[Opening INFORMATION SUPPLIED section]

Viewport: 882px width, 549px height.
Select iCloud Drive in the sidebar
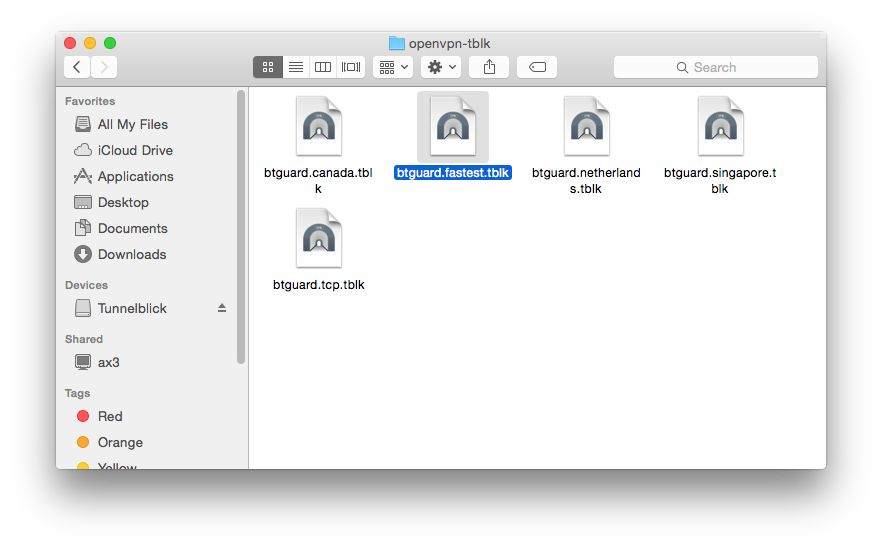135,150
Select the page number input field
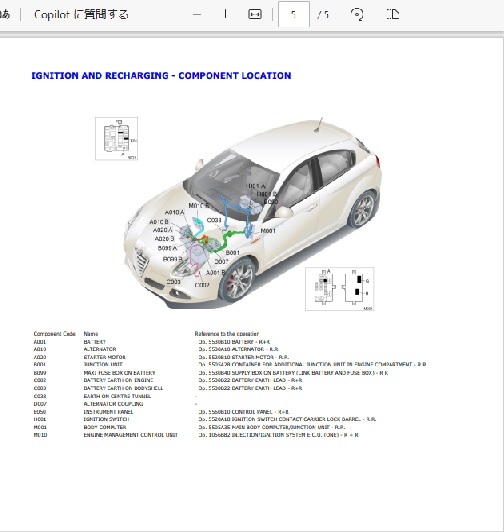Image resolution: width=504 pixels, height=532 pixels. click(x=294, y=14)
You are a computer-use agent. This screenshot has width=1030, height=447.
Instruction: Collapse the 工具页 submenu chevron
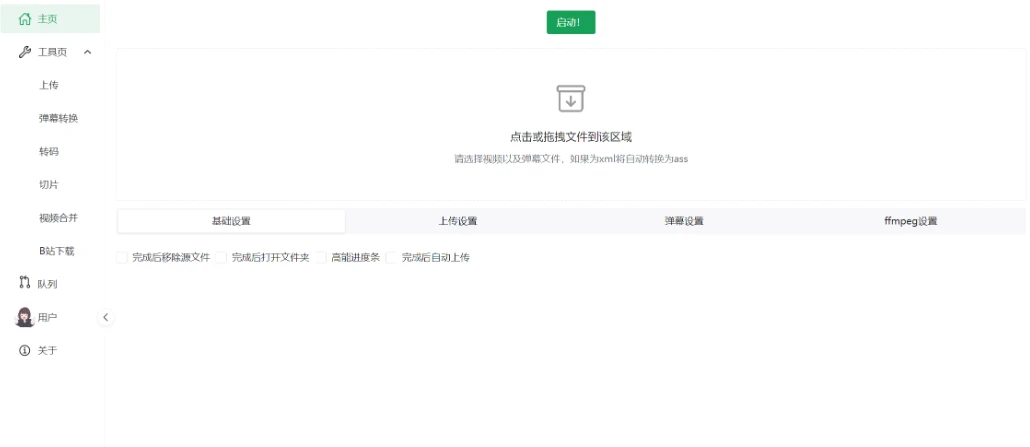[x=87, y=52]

[Closing INFORMATION SUPPLIED section]

== WORK INSTRUCTION ==
From the opening line of the entries, copy each line exactly until the line with "You are a computer-use", which is copied as well; leave out pictures.

== EXERCISE RESULT ==
Viewport: 882px width, 549px height.
Select iCloud Drive in the sidebar
135,150
Select the page number input field
Image resolution: width=504 pixels, height=532 pixels. click(x=294, y=14)
You are a computer-use agent. This screenshot has width=1030, height=447.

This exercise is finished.